:: Problem ::
Rewrite the lines starting at the one containing "You are a computer-use" and ending at the one containing "tap(82, 214)", swapping "agent" for "assistant" and leaving everything else the same. Give back only those lines.

:: Provided entries ::
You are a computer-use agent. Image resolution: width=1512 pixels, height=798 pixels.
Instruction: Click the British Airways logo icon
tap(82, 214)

==

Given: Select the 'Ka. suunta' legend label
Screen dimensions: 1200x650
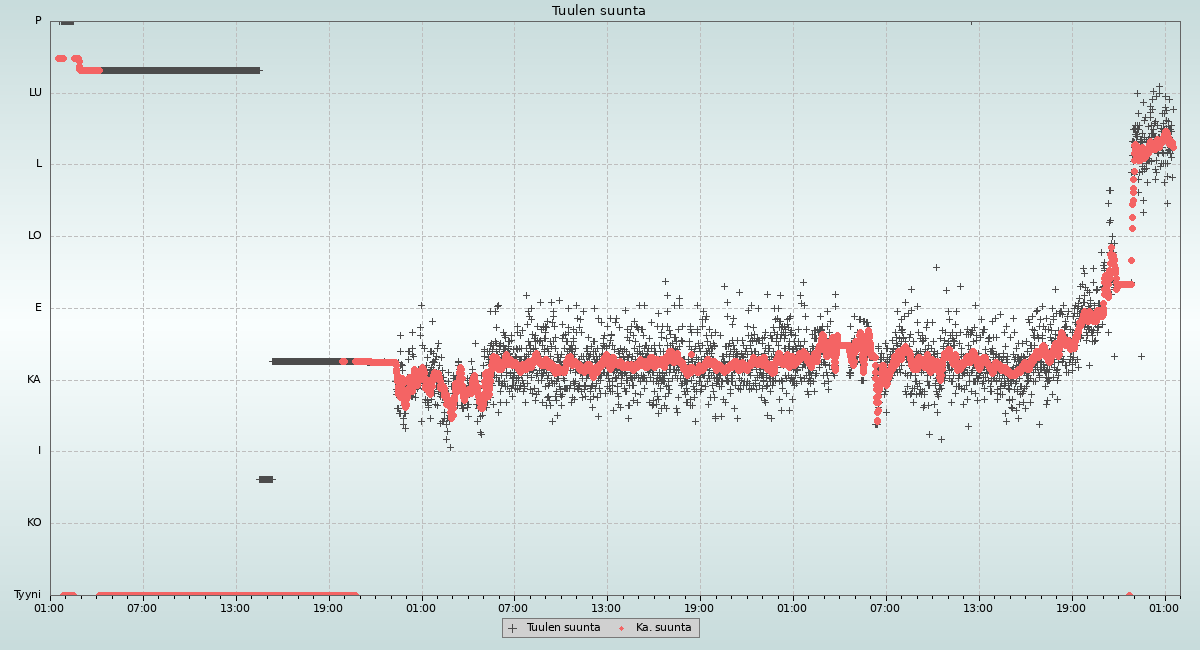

---

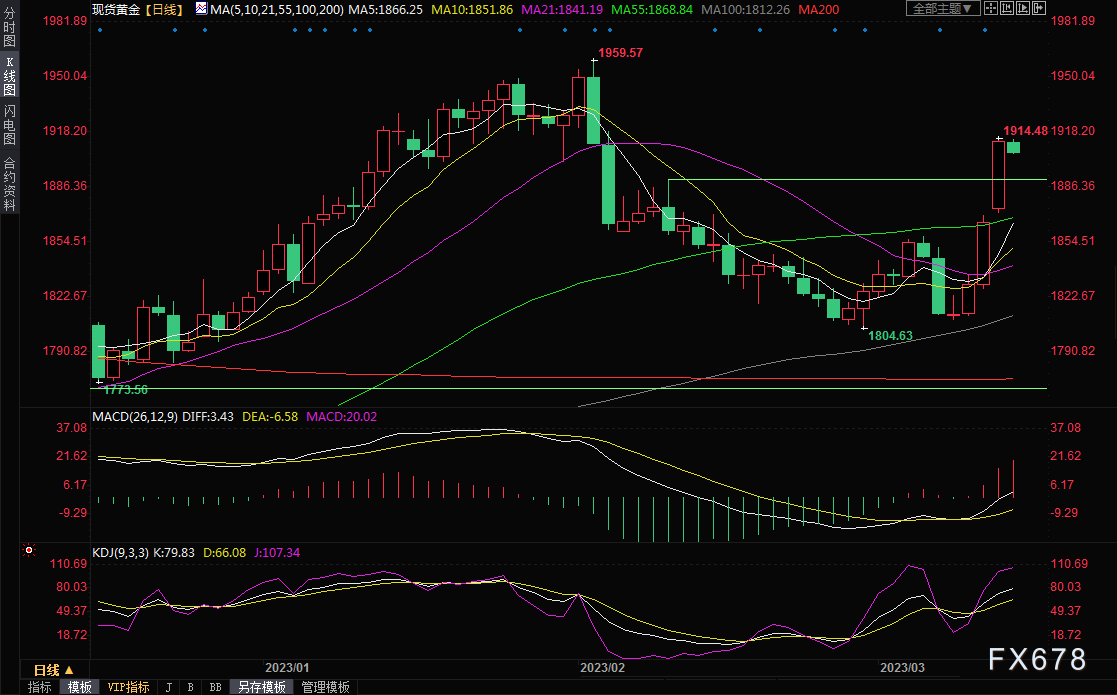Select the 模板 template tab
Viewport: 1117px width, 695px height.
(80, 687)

:: Solution to this exercise ::
You are a computer-use assistant. Image resolution: width=1512 pixels, height=798 pixels.
Instruction: Click the British Airways logo icon
tap(82, 214)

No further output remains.